In the records below, find the line that contains "ARA (148, 140)" and the line that contains "Fabrikalarımız (63, 527)", then retype exactly those two lines and every line between them.
(DATASET begins)
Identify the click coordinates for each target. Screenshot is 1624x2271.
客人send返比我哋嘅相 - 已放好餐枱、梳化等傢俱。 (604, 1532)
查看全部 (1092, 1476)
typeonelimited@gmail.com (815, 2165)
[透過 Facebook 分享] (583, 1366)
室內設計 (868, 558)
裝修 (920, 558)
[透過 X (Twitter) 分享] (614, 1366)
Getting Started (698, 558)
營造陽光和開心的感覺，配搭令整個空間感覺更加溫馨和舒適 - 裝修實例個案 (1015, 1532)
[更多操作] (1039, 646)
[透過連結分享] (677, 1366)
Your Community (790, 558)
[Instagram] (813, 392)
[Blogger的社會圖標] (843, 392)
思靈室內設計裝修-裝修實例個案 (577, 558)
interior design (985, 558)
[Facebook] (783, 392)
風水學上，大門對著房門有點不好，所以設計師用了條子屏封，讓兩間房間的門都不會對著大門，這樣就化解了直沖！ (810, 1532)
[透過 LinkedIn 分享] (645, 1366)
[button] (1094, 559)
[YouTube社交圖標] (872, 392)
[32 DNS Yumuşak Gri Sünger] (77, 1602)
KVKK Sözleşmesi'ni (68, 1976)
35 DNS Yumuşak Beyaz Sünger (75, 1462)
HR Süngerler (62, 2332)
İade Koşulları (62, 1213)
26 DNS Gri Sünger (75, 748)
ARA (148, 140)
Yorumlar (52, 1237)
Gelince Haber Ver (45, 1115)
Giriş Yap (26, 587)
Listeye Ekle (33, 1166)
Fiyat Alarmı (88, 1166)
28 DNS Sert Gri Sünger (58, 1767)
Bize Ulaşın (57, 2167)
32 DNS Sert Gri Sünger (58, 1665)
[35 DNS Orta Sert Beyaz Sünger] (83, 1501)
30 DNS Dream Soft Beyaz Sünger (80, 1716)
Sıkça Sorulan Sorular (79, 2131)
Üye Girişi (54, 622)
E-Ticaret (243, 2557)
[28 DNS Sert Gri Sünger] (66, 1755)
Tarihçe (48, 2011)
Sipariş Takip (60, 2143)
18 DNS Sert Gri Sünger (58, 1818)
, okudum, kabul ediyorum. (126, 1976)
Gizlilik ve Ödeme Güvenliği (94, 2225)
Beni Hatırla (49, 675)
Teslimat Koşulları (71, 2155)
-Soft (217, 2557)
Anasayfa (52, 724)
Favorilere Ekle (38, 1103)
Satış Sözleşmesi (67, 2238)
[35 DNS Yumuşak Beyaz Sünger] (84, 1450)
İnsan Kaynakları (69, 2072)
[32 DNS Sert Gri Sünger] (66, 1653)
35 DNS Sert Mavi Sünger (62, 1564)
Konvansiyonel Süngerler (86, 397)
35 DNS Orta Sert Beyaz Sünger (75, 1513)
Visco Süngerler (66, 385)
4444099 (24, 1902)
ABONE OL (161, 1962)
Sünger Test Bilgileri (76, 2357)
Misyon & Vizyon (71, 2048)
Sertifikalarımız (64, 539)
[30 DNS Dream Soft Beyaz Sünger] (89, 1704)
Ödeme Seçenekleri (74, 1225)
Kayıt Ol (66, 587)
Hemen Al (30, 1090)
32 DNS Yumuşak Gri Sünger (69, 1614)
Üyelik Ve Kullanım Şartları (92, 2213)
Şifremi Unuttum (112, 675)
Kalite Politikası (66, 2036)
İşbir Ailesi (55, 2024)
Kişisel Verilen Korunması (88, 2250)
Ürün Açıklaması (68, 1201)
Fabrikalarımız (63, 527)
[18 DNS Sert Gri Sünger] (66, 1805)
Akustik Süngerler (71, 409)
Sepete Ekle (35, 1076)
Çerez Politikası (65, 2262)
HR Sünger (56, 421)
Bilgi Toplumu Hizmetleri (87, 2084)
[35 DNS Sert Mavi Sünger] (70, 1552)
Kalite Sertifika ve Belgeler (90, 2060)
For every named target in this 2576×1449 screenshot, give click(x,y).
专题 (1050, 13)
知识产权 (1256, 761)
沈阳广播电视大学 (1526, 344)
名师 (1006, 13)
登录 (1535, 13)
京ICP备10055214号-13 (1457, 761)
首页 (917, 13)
(DATASET ends)
**SOLUTION:**
ARA (148, 140)
Yorumlar (52, 1237)
Gelince Haber Ver (45, 1115)
Giriş Yap (26, 587)
Listeye Ekle (33, 1166)
Fiyat Alarmı (88, 1166)
28 DNS Sert Gri Sünger (58, 1767)
Bize Ulaşın (57, 2167)
32 DNS Sert Gri Sünger (58, 1665)
[35 DNS Orta Sert Beyaz Sünger] (83, 1501)
30 DNS Dream Soft Beyaz Sünger (80, 1716)
Sıkça Sorulan Sorular (79, 2131)
Üye Girişi (54, 622)
E-Ticaret (243, 2557)
[28 DNS Sert Gri Sünger] (66, 1755)
Tarihçe (48, 2011)
Sipariş Takip (60, 2143)
18 DNS Sert Gri Sünger (58, 1818)
, okudum, kabul ediyorum. (126, 1976)
Gizlilik ve Ödeme Güvenliği (94, 2225)
Beni Hatırla (49, 675)
Teslimat Koşulları (71, 2155)
-Soft (217, 2557)
Anasayfa (52, 724)
Favorilere Ekle (38, 1103)
Satış Sözleşmesi (67, 2238)
[35 DNS Yumuşak Beyaz Sünger] (84, 1450)
İnsan Kaynakları (69, 2072)
[32 DNS Sert Gri Sünger] (66, 1653)
35 DNS Sert Mavi Sünger (62, 1564)
Konvansiyonel Süngerler (86, 397)
35 DNS Orta Sert Beyaz Sünger (75, 1513)
Visco Süngerler (66, 385)
4444099 (24, 1902)
ABONE OL (161, 1962)
Sünger Test Bilgileri (76, 2357)
Misyon & Vizyon (71, 2048)
Sertifikalarımız (64, 539)
[30 DNS Dream Soft Beyaz Sünger] (89, 1704)
Ödeme Seçenekleri (74, 1225)
Kayıt Ol (66, 587)
Hemen Al (30, 1090)
32 DNS Yumuşak Gri Sünger (69, 1614)
Üyelik Ve Kullanım Şartları (92, 2213)
Şifremi Unuttum (112, 675)
Kalite Politikası (66, 2036)
İşbir Ailesi (55, 2024)
Kişisel Verilen Korunması (88, 2250)
Ürün Açıklaması (68, 1201)
Fabrikalarımız (63, 527)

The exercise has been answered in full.